* AIM *
Scale the click coordinates given as answers in the records below by 2.6, rounding to whole numbers with halves going up, and write out every other line of the records unchanged, including the requests. Leave the pictures out.

◇ ◇ ◇

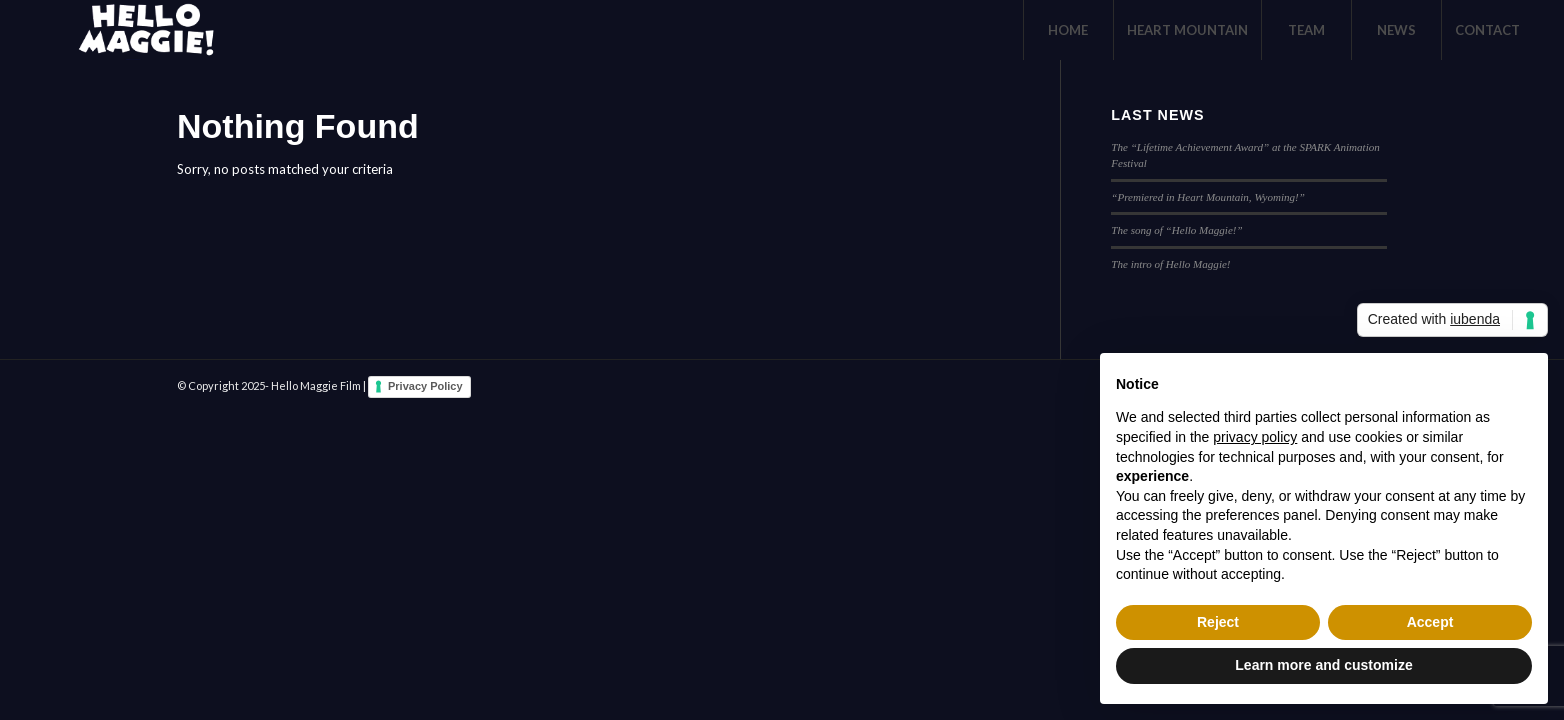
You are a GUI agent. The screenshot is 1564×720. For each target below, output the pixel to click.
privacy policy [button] (1255, 437)
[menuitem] (1068, 30)
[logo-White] (143, 30)
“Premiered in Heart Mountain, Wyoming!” (1208, 197)
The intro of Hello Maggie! (1170, 264)
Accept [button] (1430, 622)
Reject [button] (1218, 622)
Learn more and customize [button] (1323, 665)
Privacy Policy (425, 386)
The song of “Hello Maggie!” (1176, 230)
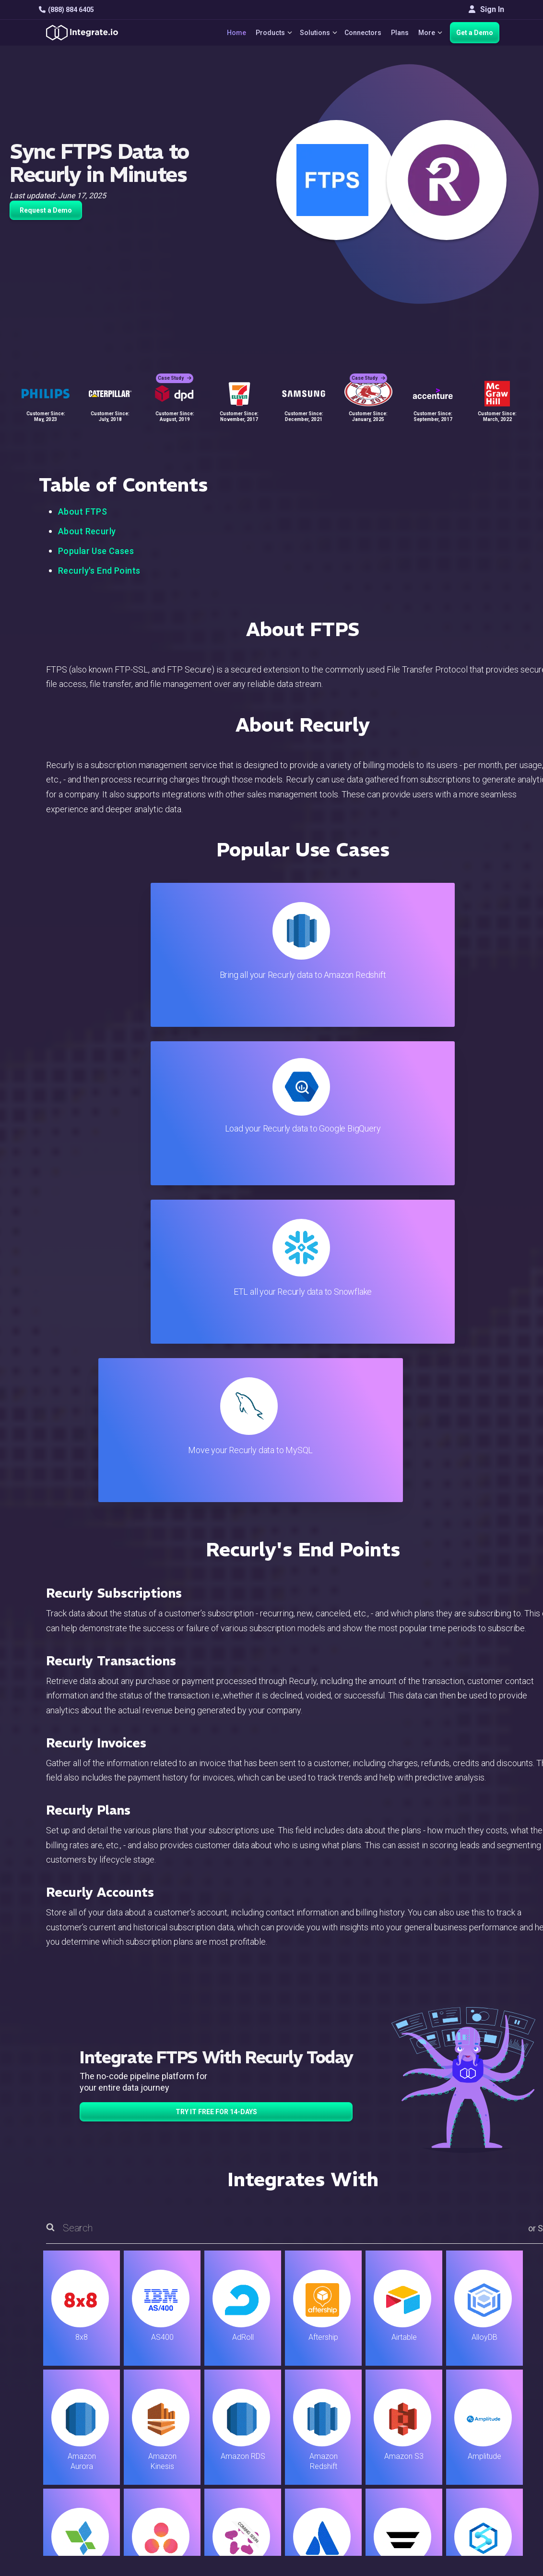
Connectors (360, 32)
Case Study (174, 370)
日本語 (462, 2476)
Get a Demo (474, 32)
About (461, 2403)
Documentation (327, 2416)
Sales (169, 2429)
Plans (397, 32)
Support (173, 2442)
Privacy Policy (326, 2468)
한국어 (462, 2489)
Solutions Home (186, 2364)
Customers (469, 2364)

◇ ◇ ◇

* EXPECTED ANSWER *
You are a GUI agent. The screenshot is 1564×720. For each target below, output the pixel to click.
privacy policy [button] (3263, 1136)
[menuitem] (2777, 78)
[logo-White] (372, 78)
“Premiered in Heart Mountain, Wyoming!” (3141, 512)
The intro of Hello Maggie! (3042, 686)
Accept [button] (3718, 1617)
Reject [button] (3167, 1617)
Learn more and customize [button] (3440, 1729)
Privacy Policy (1105, 1004)
The song of “Hello Maggie!” (3058, 598)
Connectors (936, 83)
Case Study (452, 962)
日本語 (1201, 6438)
Get a Demo (1232, 83)
About (1199, 6248)
Documentation (850, 6282)
Sales (439, 6315)
Plans (1032, 83)
Support (450, 6349)
Privacy Policy (848, 6417)
한국어 (1201, 6471)
Solutions Home (484, 6146)
Customers (1219, 6146)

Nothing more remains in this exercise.